AUSZUG —
Für die taz ist Thomas Bahr nicht zu erreichen. "Herr Dr. Bahr ist erkrankt und kann Ihre Fragen in Kürze nicht beantworten", teilt eine Assistentin der Geschäftsführung per Mail mit. Das Bundesgesundheitsministerium dementiert etwaige Kontakte zwischen den Brüdern, die das Gesetzgebungsverfahren eventuell hätten beeinflussen können: "Der Minister hat mit seinem Bruder über derzeit in der Beratung befindliche Änderungen im Versorgungsstrukturgesetz nicht gesprochen."
Steigende Unabhängigkeit
Wirklich nicht? Am 8. Juli 2011 gründen 14 Ärztenetze und Gesundheitsverbünde in Berlin die "Agentur deutscher Arztnetze e. V.". Der Verband will sich für die Interessen der rund 400 Arztnetze in Deutschland einsetzen. Sein politisches Ziel sei, "im aktuell entstehenden Versorgungsgesetz einen regionalen Versorgungsauftrag über die jeweiligen Kassenärztlichen Vereinigungen zu erhalten".
Daneben fordert der Verein: Ärztenetze sollen den Status von Leistungserbringern und damit einen besseren Zugang zu Versorgungsverträgen erhalten. Zu den Gründungsmitgliedern der "Agentur deutscher Arztnetze" gehört das UGOM. Thomas Bahr ist eines von fünf Vorstandsmitgliedern der neuen Agentur.
In der Ärzte-Zeitung vom 14. Juli erneuert Thomas Bahr den Anspruch auf Vollversorgungsverträge und besteht auf flexiblen Lösungen für die Praxisnetze: "Wir sitzen in der Praxis. Das ist was anderes, als wenn man sich in Berlin was ausdenkt", sagt er dem Blatt.
Am 31. August stellen die Fraktionen der CDU/CSU und FDP einen Änderungsantrag zum Landärztegesetz, Artikel 1, Nummer 24, § 87b. Es geht um die künftige Vergütung der Ärzte, also die Honorarverteilung. Erwähnt werden "die Anerkennung besonders förderungswürdiger Praxisnetze", eine "gesonderte Vergütungsregelung für vernetzte Praxen" und schließlich: "Die Kassenärztliche Vereinigung kann im Rahmen ihrer Honorarverteilungskompetenz dabei auch festlegen, einem anerkannten Praxisnetz ein eigenes mit der Kassenärztlichen Vereinigung zu vereinbarendes Honorarbudget oder Honorarvolumen zuzuweisen."

BEREITGESTELLTES MATERIAL —
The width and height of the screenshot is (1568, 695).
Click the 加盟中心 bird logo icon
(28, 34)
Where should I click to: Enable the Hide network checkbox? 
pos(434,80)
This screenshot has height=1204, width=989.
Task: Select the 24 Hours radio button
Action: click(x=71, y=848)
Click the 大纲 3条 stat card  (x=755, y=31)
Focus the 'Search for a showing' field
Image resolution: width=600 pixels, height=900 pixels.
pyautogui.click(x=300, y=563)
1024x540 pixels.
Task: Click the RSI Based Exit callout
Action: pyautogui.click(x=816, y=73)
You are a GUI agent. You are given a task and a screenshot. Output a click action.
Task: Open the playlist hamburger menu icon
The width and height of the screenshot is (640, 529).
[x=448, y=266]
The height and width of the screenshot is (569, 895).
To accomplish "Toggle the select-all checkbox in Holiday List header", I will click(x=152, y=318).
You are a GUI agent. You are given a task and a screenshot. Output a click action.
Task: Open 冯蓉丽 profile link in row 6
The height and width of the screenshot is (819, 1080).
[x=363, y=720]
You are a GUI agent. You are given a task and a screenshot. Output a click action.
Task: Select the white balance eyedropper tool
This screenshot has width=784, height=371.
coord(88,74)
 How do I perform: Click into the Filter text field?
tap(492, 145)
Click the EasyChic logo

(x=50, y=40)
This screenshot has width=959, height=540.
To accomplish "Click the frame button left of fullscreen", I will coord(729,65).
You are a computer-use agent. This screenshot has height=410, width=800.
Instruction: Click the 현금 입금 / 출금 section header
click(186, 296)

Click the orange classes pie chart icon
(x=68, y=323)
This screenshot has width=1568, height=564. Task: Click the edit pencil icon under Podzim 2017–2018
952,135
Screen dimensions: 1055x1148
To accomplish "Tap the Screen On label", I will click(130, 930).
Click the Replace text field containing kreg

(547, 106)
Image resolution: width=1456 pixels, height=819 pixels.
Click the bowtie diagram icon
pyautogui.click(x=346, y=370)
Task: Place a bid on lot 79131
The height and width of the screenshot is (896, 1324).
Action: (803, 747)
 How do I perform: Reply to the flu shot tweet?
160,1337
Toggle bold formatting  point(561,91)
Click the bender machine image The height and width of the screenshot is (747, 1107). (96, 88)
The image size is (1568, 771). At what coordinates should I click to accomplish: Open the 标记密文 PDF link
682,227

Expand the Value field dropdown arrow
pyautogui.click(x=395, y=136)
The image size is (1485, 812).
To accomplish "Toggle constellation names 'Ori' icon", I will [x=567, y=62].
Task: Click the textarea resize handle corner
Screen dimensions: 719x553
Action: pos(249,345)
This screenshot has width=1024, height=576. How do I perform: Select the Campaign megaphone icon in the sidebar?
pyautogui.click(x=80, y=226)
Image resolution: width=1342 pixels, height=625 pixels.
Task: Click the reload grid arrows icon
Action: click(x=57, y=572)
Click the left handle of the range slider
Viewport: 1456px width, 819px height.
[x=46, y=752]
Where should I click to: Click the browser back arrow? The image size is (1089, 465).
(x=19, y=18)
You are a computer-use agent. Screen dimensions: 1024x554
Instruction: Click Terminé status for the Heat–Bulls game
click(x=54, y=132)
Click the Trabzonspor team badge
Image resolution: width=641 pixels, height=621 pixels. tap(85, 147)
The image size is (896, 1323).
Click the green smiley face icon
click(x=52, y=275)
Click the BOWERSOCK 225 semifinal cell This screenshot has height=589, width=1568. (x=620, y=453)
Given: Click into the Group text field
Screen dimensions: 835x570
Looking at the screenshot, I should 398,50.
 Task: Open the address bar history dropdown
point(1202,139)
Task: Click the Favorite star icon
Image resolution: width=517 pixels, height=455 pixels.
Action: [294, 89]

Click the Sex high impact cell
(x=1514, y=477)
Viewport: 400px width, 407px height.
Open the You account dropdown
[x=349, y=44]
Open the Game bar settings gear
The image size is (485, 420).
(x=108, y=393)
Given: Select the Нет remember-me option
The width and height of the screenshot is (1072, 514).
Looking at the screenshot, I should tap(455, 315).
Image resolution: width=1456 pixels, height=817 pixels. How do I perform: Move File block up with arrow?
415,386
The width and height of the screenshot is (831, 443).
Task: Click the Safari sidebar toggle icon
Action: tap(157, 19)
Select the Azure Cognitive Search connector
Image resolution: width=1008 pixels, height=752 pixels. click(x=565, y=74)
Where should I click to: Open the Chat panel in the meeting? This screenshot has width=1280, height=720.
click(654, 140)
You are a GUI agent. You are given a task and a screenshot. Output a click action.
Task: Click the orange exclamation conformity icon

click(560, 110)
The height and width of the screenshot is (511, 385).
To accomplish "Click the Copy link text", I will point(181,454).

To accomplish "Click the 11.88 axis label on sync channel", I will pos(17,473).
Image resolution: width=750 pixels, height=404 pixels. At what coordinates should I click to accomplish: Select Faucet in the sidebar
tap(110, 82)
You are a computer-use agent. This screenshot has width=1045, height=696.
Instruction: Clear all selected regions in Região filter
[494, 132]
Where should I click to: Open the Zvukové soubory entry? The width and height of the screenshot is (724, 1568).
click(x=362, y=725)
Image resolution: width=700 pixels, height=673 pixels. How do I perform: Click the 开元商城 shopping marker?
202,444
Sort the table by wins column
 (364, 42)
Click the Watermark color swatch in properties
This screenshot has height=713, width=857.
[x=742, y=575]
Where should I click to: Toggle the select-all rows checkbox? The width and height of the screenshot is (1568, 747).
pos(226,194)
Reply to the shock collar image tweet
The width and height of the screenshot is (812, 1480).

AUFGABEN —
1. Geben Sie den Abschnitt des Auszugs von „Daneben fordert der“ bis „er dem Blatt.“ unverändert aus.
2. An welchem Datum gründen laut Auszug 14 Ärztenetze und Gesundheitsverbünde die „Agentur deutscher Arztnetze e. V.“?
Die Zeilen sind eigenständiges Material und gehören nicht zum Auszug.

LÖSUNGEN —
1.
Daneben fordert der Verein: Ärztenetze sollen den Status von Leistungserbringern und damit einen besseren Zugang zu Versorgungsverträgen erhalten. Zu den Gründungsmitgliedern der "Agentur deutscher Arztnetze" gehört das UGOM. Thomas Bahr ist eines von fünf Vorstandsmitgliedern der neuen Agentur.
In der Ärzte-Zeitung vom 14. Juli erneuert Thomas Bahr den Anspruch auf Vollversorgungsverträge und besteht auf flexiblen Lösungen für die Praxisnetze: "Wir sitzen in der Praxis. Das ist was anderes, als wenn man sich in Berlin was ausdenkt", sagt er dem Blatt.

2. Am 8. Juli 2011.